The adverse effects of SSRIs are distinct from those of tricyclic antidepressants4; SSRIs have less marked antimuscarinic (anticholinergic)5 activity and, in overdosage, the characteristic features of tricyclic antidepressant poisoning—respiratory failure, defective cardiac conduction and coma—are largely absent in overdose with SSRIs. Characteristic adverse effects—such as those affecting the gastrointestinal tract and sexual function—can be attributed to the stimulation of 5HT receptors.

  1. A chemical substance released by a nerve cell at the junction between two nerve cells (synapse), which can stimulate or inhibit the other nerve cell. Examples of neurotransmitters include acetylcholine, dopamine, noradrenaline and serotonin.
  2. A junction between two nerve cells. A signal is transmitted from one cell to the other by the release of a chemical neurotransmitter which diffuses across the gap between the cells and interacts with specific receptors on the other cell.
  3. Reduction of response to a substance (such as a hormone or neurotransmitter) that normally produces a particular effect.

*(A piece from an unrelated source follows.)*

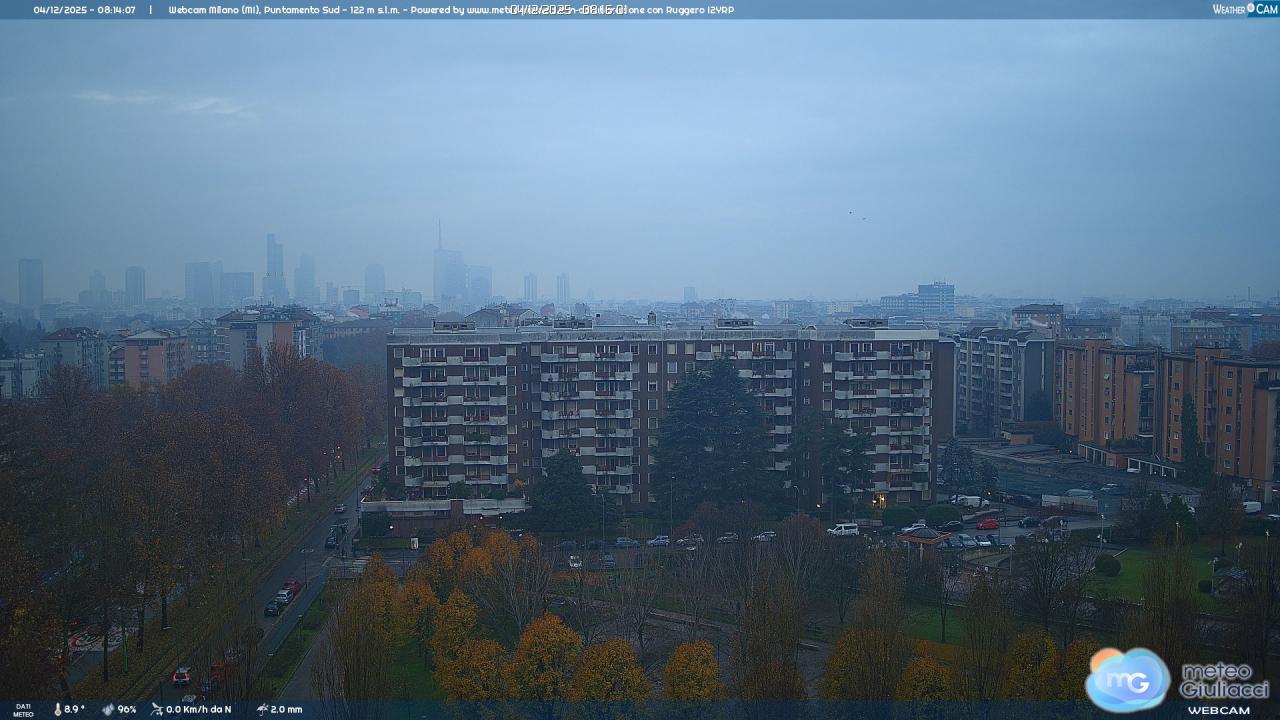Click the large central brown apartment building
1280x720 pixels.
(660, 410)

Often this results from a loss of functioning receptors in response to an excess of the substance that interacts with the receptor.
  4. Tricyclic antidepressants (with a 3-ring molecular structure) inhibit the reuptake of noradrenaline by nerve endings, leaving more noradrenaline at the synapse to act on the other nerve cell. Some tricyclic antidepressants also inhibit the reuptake of serotonin. Examples of tricyclic (and related) antidepressants are: amitriptyline, clomipramine, dosulepin, imipramine, and trazodone.
  5. Reduction or blocking of the effects of parasympathetic nerves; antimuscarinic effects include dry mouth, difficulty swallowing, blurred vision, confusion, palpitations, constipation, and urine retention.